Для начала Чудотворцев исследовал присутствие досократиков в диалогах Платона. Его книга и должна была сперва называться «Платон и досократики». К своему глубокому сожалению молодой исследователь тщетно искал в диалогах хотя бы намек на единственный сохранившийся фрагмент Анаксимандра: «Из чего же вещи берут происхождение, туда и гибель их
Известно, что Гераклит высмеивал Пифагора, называя его как пример многознания, не научающего уму. А в диалогах Платона прославляется пифагорейский образ жизни и при этом цитируется мудрость Гераклита: «Ибо ничто никогда не есть, но всегда становится». Сократ в диалогах подтверждает правоту Гераклита относительно текучей природы бытия, выводя имена древнейших богов Реи и Кроноса из глагола «течь». Соглашаясь, что до нас дошли отдельные фрагменты досократиков, Чудотворцев объявляет фрагмент или высказывание основной формой их философствования. Трудно допустить, что до нас дошли отрывки спекулятивных трактатов. Такому предположению противится язык этих высказываний, что Чудотворцев подтверждает тщательным лингвистическим анализом. В этом смысле гении фрагмента Паскаль, Новалис, Ницше – досократики нового времени, хотя Паскаль и Новалис намеревались придать своим фрагментам более привычную, академическую форму, но судьба распорядилась иначе, удалив их из жизни до того, как они успели исказить истинную стихию своей творческой мысли. Итак, философия досократиков представлена исключительно их высказываниями, даже если эти высказывания сочетались между собой по некоему неизвестному нам принципу. Ницше, причислявший досократиков к философии трагической эпохи, усматривал в их философии утверждение, из которого выводится философия, сводясь к нему же: «Все есть одно». Этим одним для Фалеса была вода, для Анаксимена воздух, для Гераклита огонь. Трагическое заключалось в том, что некто (трагический герой) отпадал от этого «одного», продолжая принадлежать ему, как об этом свидетельствует в своем единственном, что знаменательно, фрагменте Анаксимандр. Но как раз Анаксимандр говорит о разных вещах, выплачивающих разные пени друг другу за свои трагические (тоже разные) бесчинства. У Пифагора числа не могут не быть разными, ибо, если число одно-единственное, оно не есть число. К тому же Пифагор, очевидно, различал число как простую сумму единиц, что не есть еще число, а скопление этих единиц, и число как неповторимое личностное единство, что воспринято в новое время профессором Н.В. Бугаевым, отцом Андрея Белого, а впоследствии, добавим от себя, П.А. Флоренским в его трактате «Пифагоровы числа». Так что подобные «числа-личности» не могут не быть различными. Что же касается знаменитого Гераклитова высказывания: «Нельзя дважды войти в одну и ту же реку», его можно понимать двояко.

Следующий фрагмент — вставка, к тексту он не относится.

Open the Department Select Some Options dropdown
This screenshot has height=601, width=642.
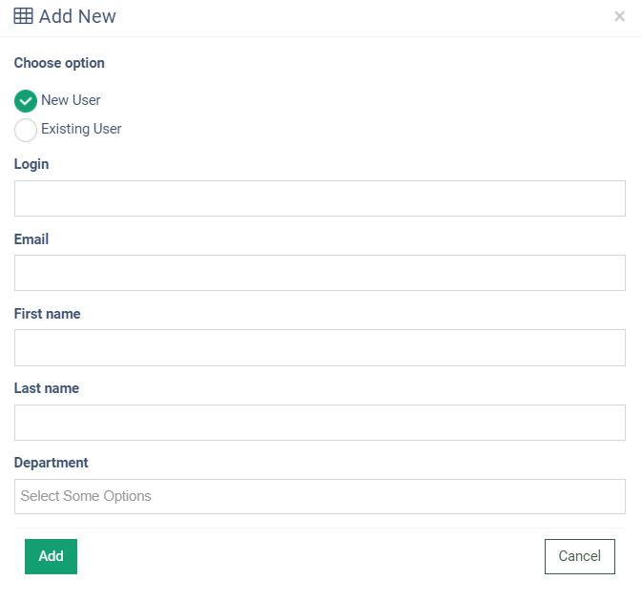tap(320, 496)
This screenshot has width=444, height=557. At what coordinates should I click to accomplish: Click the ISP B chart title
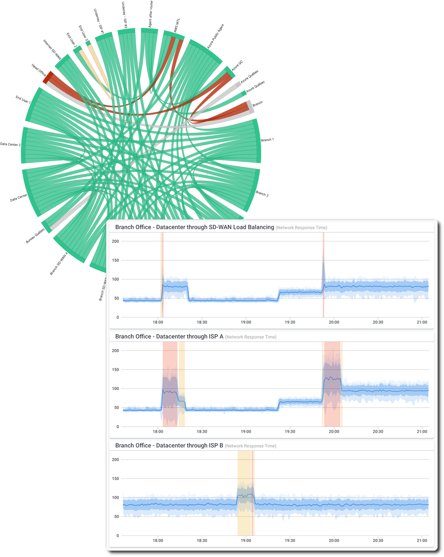(169, 445)
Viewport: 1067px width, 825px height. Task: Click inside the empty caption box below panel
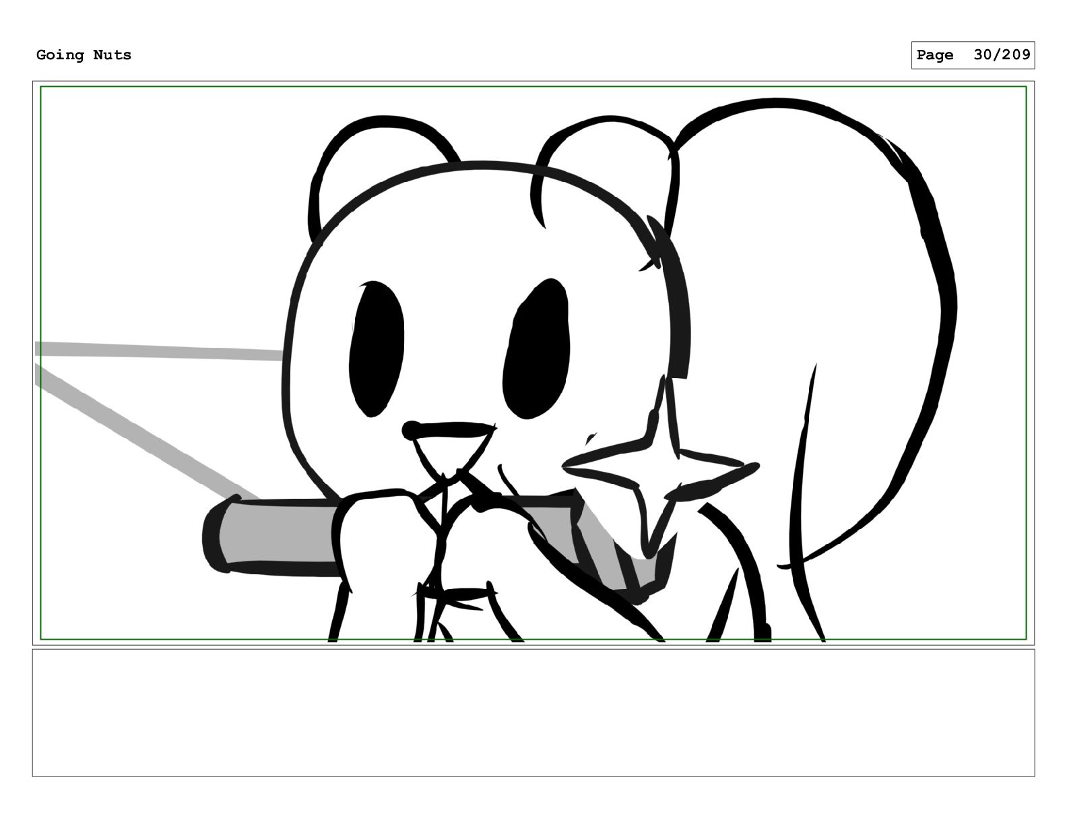tap(534, 712)
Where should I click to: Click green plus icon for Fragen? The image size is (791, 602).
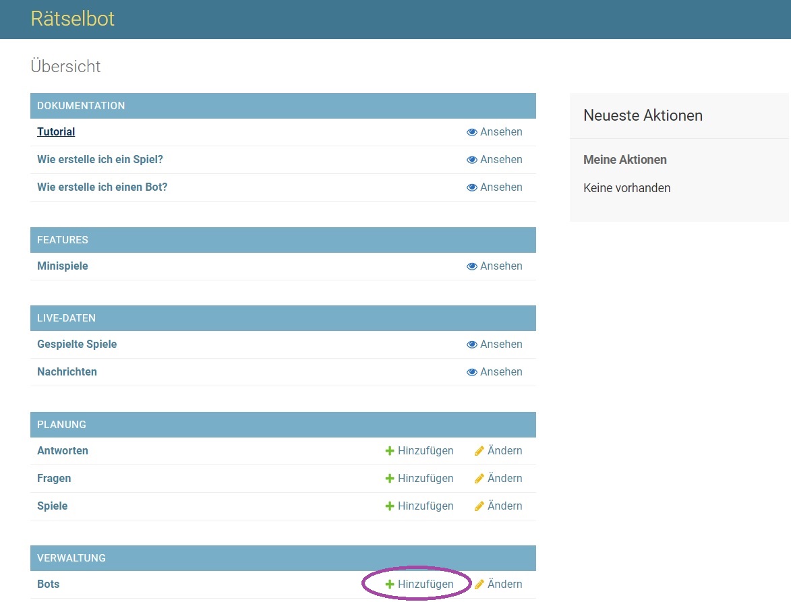[389, 479]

Первое возможное понимание обычно упускается из виду, для чего есть веские основания: нельзя дважды войти в одну и ту же реку ибо из нее нельзя выйти: вошедший в эту реку совпадает с ней, исчезает в первоначале, платя пеню за неправду своего мнимого исхождения, как сказал бы Анаксимандр, ибо, в сущности, нет ничего и никого, кроме этой реки, в особенности если река огненная. Но такое понимание вряд ли соответствует Гераклиту. Нельзя дважды войти в одну и ту же реку, ибо река не бывает одна и та же. Гераклит говорит, что воды сменились: это уже другие воды и входящий в них другой. Философией Гераклита утверждается скорее различие в основе бытия, чем всеединство, соотношение которого с различием действительно является основным вопросом философии, но философия совершает роковую ошибку, выбирая одно из двух: материю или дух (рифма подчеркивает и пародирует эту ошибку), ибо если выбрать из двух одно, существенно, что оно одно, так что материя не отличается от духа, как и материализм не отличается от идеализма, только материализм страдает скорее близорукостью, а идеализм – дальнозоркостью. Но подобный дефект прозрения или умозрения требует гнетущего трактата. Высказывание предохраняет от него, а у досократиков царит именно высказывание.
Но высказывание тяготеет к другому высказыванию, они сталкиваются, отталкиваются, и из их соития образуется диалог, сочетающий и преображающий отдельные высказывания. Ни одно высказывание не остается в диалоге тем же, каким оно было (было бы) само по себе. Каждому высказыванию даровано в диалоге новое рождение, что и означает родить в прекрасном, как говорит в «Пире» пророчица диалога Диотима.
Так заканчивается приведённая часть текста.